# Given data

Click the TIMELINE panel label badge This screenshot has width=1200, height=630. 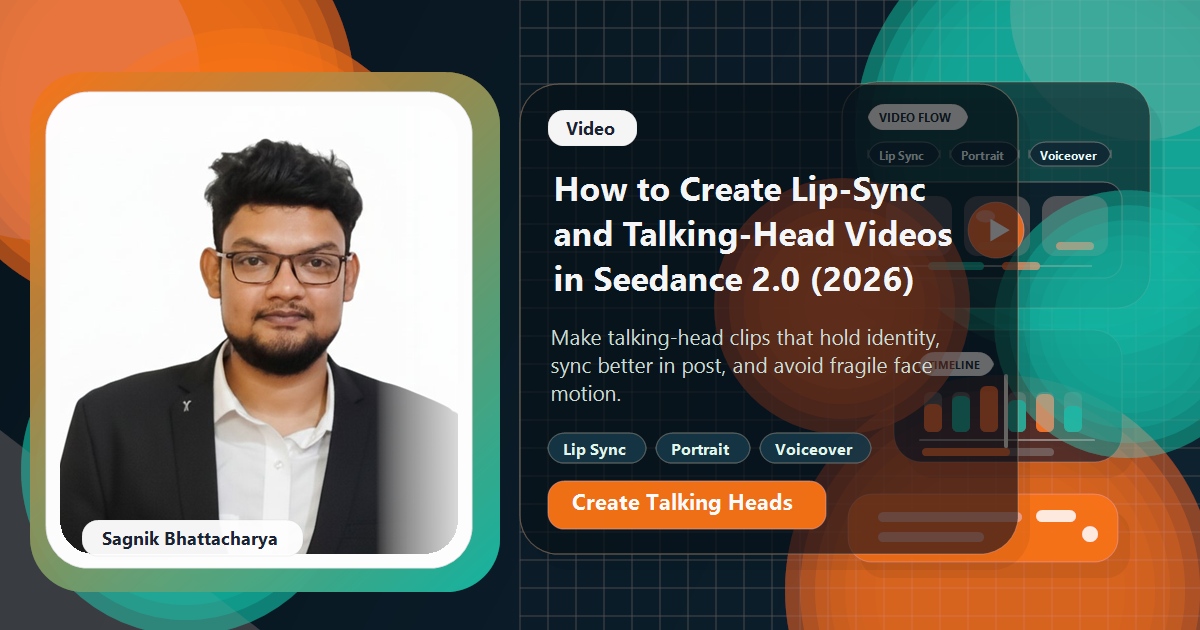pos(957,364)
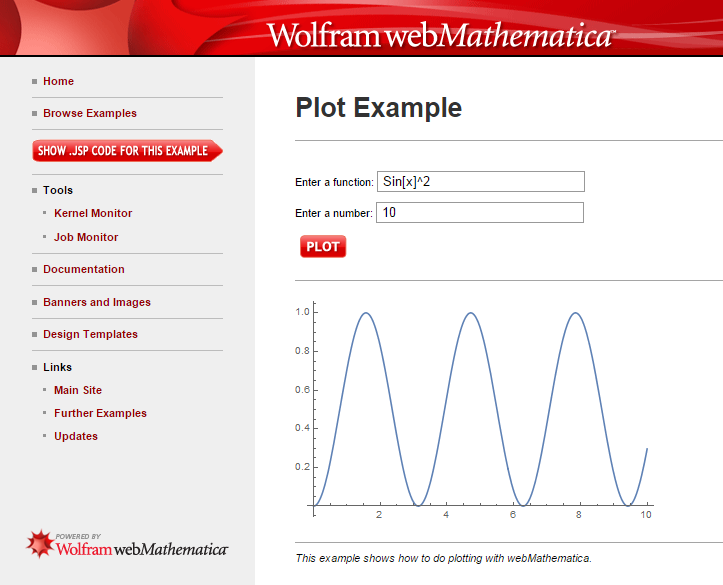This screenshot has width=723, height=585.
Task: Visit the Main Site link
Action: tap(78, 390)
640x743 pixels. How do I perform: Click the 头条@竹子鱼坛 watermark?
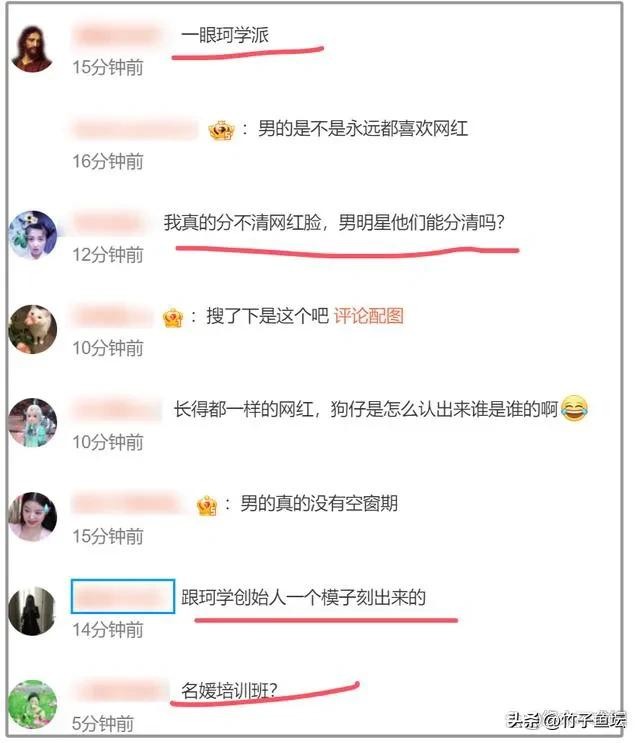566,720
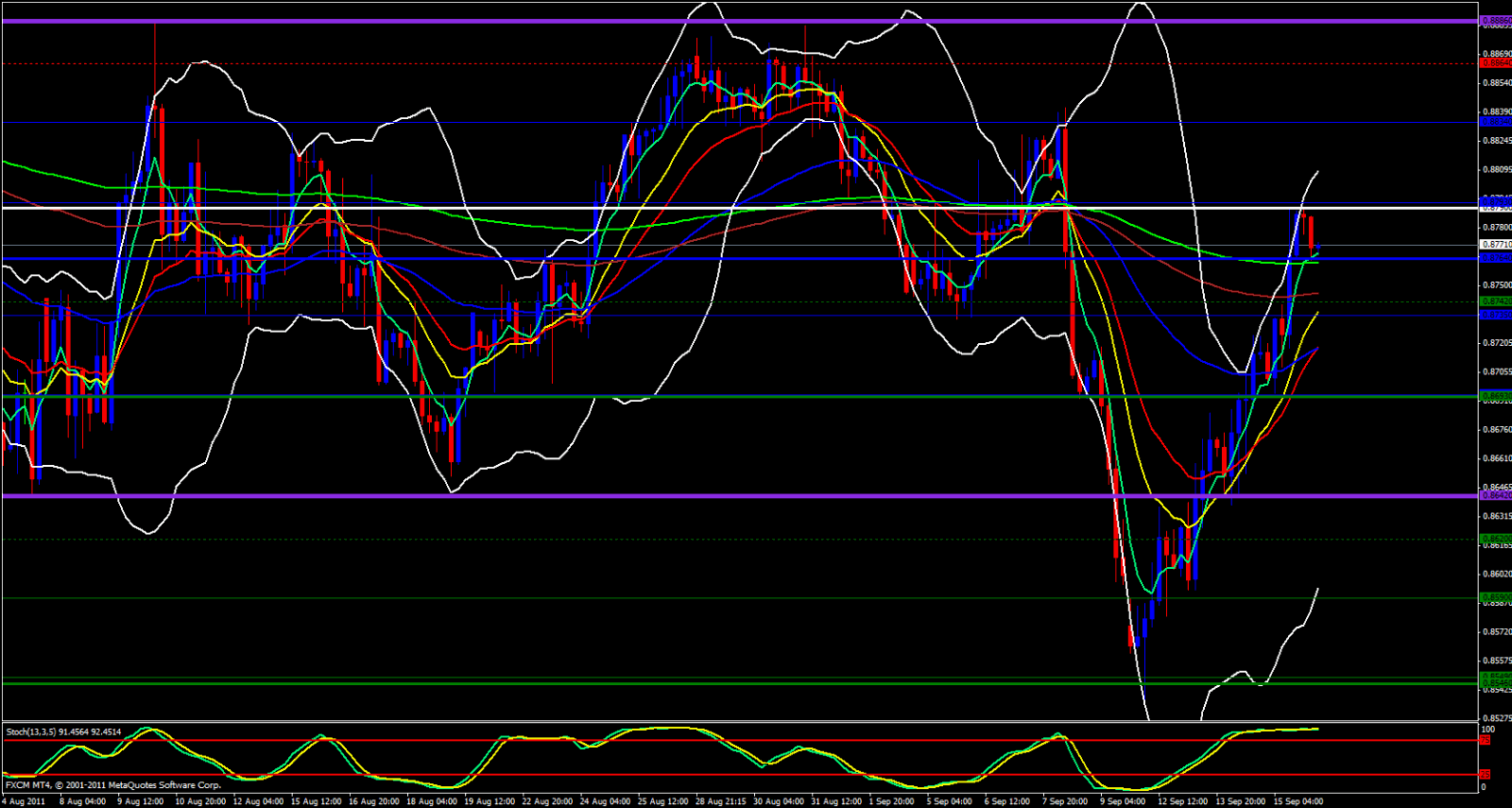Click the purple 0.88860 price label

click(1495, 20)
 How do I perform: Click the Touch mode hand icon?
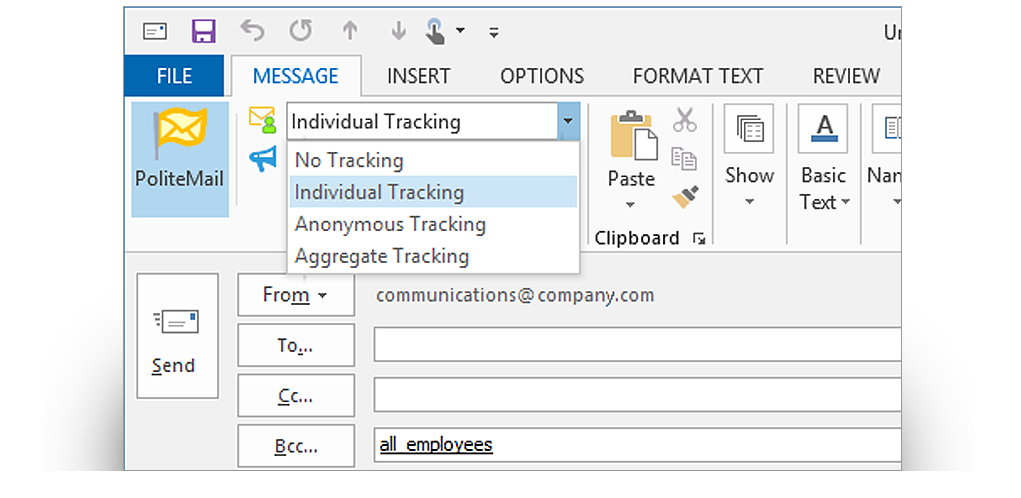pos(436,31)
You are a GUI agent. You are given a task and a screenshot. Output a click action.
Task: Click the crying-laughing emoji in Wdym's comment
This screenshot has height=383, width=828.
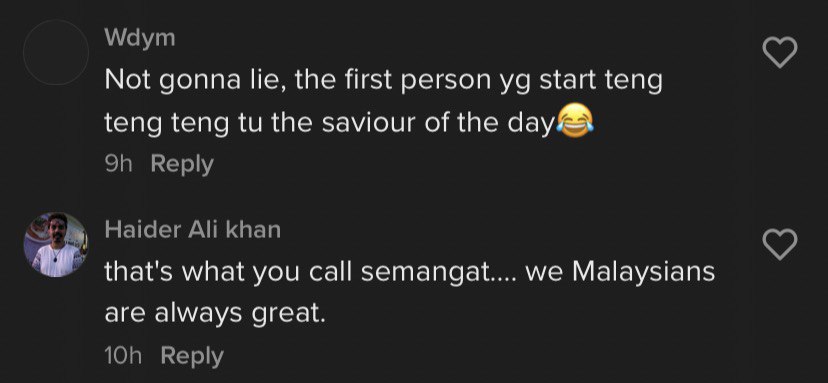coord(575,122)
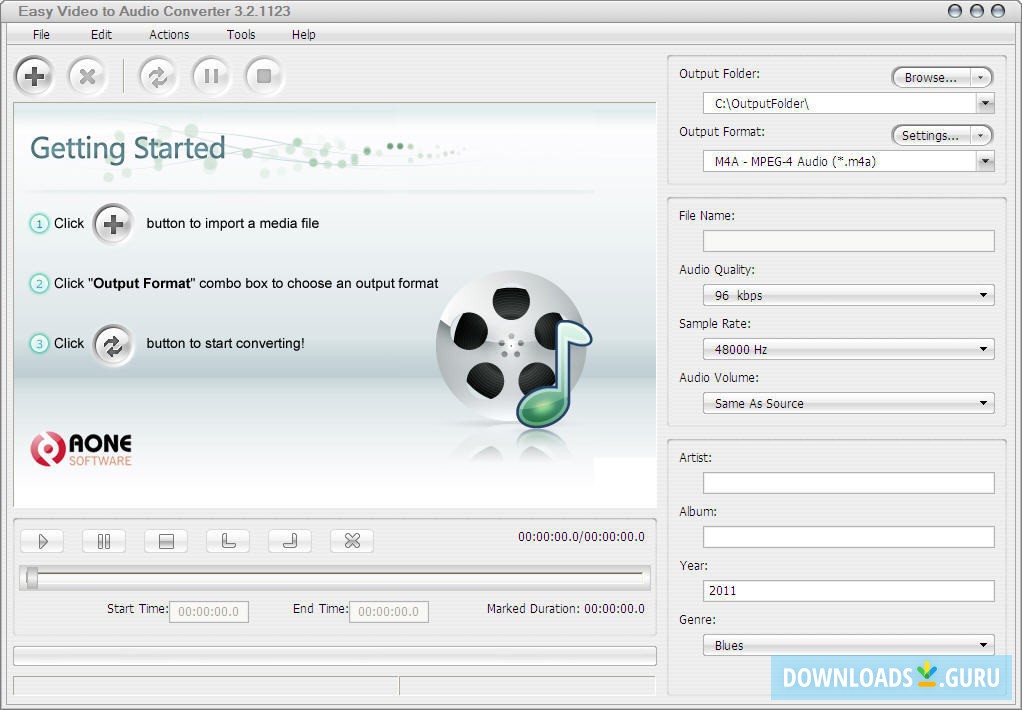Click the Stop conversion toolbar icon
The height and width of the screenshot is (710, 1022).
click(x=264, y=76)
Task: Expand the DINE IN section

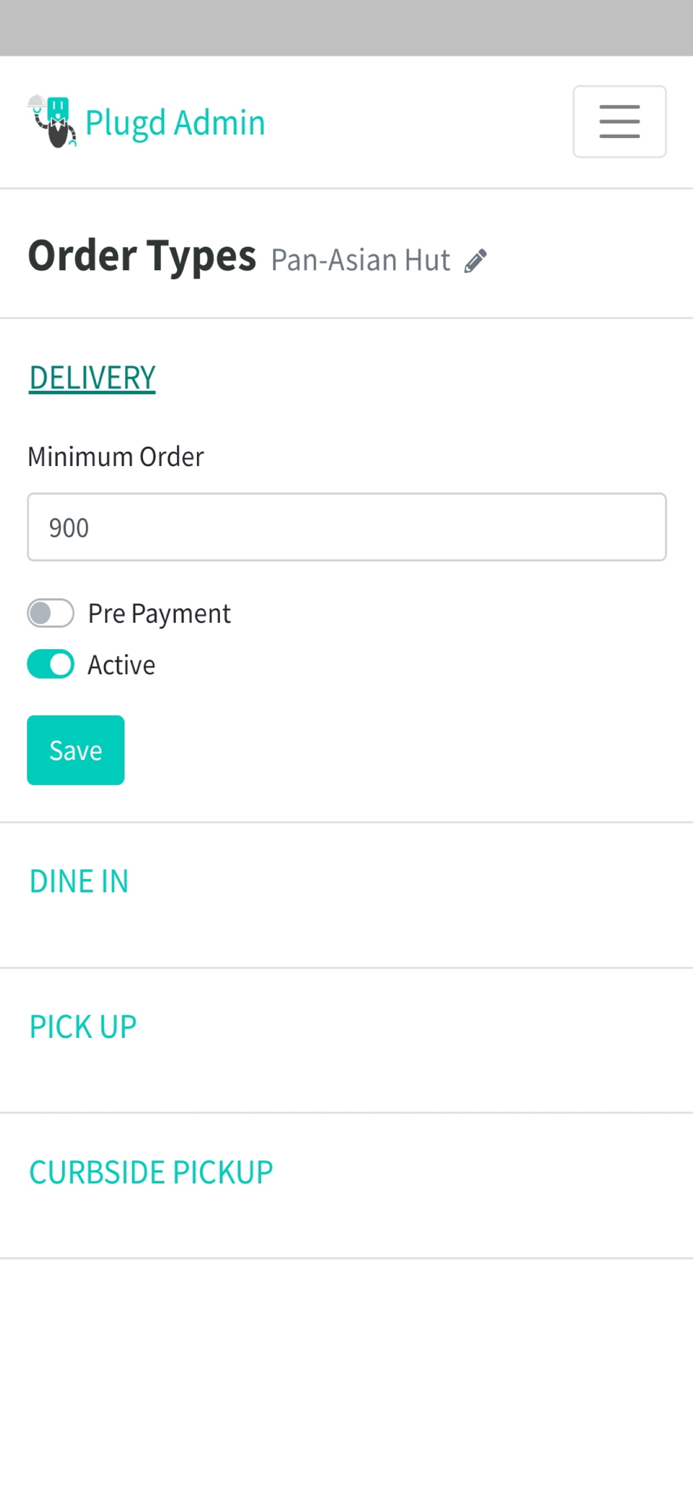Action: (79, 880)
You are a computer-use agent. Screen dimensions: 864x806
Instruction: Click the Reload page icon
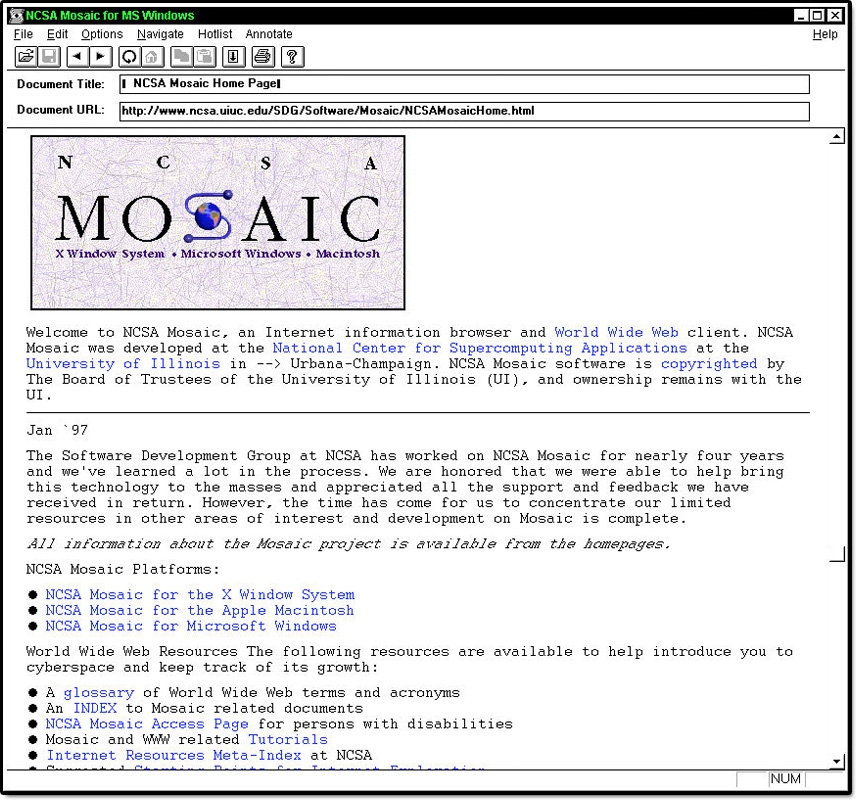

# Action item
Which lines of the data include the string "agent"? Find them and copy each one.

# Result of the task
You are a GUI agent. You are given a task and a screenshot. Output a click action.
You are a computer-use agent. Screen dimensions: 864x806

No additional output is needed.